From an Indian perspective, this reality necessitates a permanent shift in how we engage with our neighbour. For years, the international community has urged dialogue, operating under the delusion that there is a rational, secular military leadership in Pakistan that can be reasoned with. This is a fallacy. There is no partner for peace in Rawalpindi because the men in charge are driven by a worldview that fundamentally rejects the idea of peaceful coexistence with a secular, pluralistic India. Their existence and their powers are justified only by the perpetuation of conflict. If peace were to break out tomorrow, the Pakistan Army would lose its stranglehold over the country’s economy and politics. Therefore, they have a vested interest in keeping the pot boiling, utilising these radical proxies to ensure that the flames never die out.

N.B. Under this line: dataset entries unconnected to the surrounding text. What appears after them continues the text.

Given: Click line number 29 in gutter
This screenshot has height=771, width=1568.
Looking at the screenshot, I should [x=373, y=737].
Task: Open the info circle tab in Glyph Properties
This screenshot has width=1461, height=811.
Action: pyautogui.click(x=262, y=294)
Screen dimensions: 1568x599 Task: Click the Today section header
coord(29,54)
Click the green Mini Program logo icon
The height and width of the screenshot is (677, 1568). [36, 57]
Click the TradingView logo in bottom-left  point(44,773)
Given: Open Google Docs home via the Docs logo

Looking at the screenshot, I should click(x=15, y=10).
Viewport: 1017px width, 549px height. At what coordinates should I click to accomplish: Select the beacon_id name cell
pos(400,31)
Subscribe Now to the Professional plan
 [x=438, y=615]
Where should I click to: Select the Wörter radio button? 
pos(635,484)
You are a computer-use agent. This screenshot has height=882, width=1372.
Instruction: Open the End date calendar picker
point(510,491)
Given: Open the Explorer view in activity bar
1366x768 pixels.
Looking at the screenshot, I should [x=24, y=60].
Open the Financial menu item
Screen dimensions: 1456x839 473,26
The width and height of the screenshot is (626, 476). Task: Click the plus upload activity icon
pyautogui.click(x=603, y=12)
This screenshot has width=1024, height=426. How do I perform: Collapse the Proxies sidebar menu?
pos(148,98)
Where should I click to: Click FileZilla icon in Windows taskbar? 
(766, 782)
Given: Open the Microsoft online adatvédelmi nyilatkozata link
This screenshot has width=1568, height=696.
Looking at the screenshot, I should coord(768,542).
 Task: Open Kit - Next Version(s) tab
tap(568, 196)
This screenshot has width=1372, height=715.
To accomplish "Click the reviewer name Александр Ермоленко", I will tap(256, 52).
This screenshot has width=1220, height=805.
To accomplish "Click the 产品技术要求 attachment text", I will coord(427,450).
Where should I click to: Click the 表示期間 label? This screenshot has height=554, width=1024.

Ultimately, the revelation by the Lashkar-e-Taiba leadership serves as a final verdict on the character of the Pakistan Army. It is an institution that has lost its moral compass, having traded its professional integrity for the intoxicating power of religious extremism. They may wear the uniforms of a modern military, but their actions betray the mindset of a medieval crusade. For India, the lesson is clear and unyielding. We cannot afford complacency. We must maintain a posture of absolute vigilance and offensive defence, recognising that the threats emanating from across the border are not just geopolitical but ideological. The Pakistan Army is not merely a hostile military; it is the armed wing of a radical movement that seeks to destabilise the region. Until the world recognises this and treats them accordingly, the spectre of violence will continue to haunt the subcontinent. India must stand firm, unapologetic in its defence and be ready to neutralise this threat at its source, for there can be no compromise with a force that invites terrorists to bless its dead.

The author is an Advocate, practicing at The High Court of Jammu & Kashmir and Ladakh at Srinagar.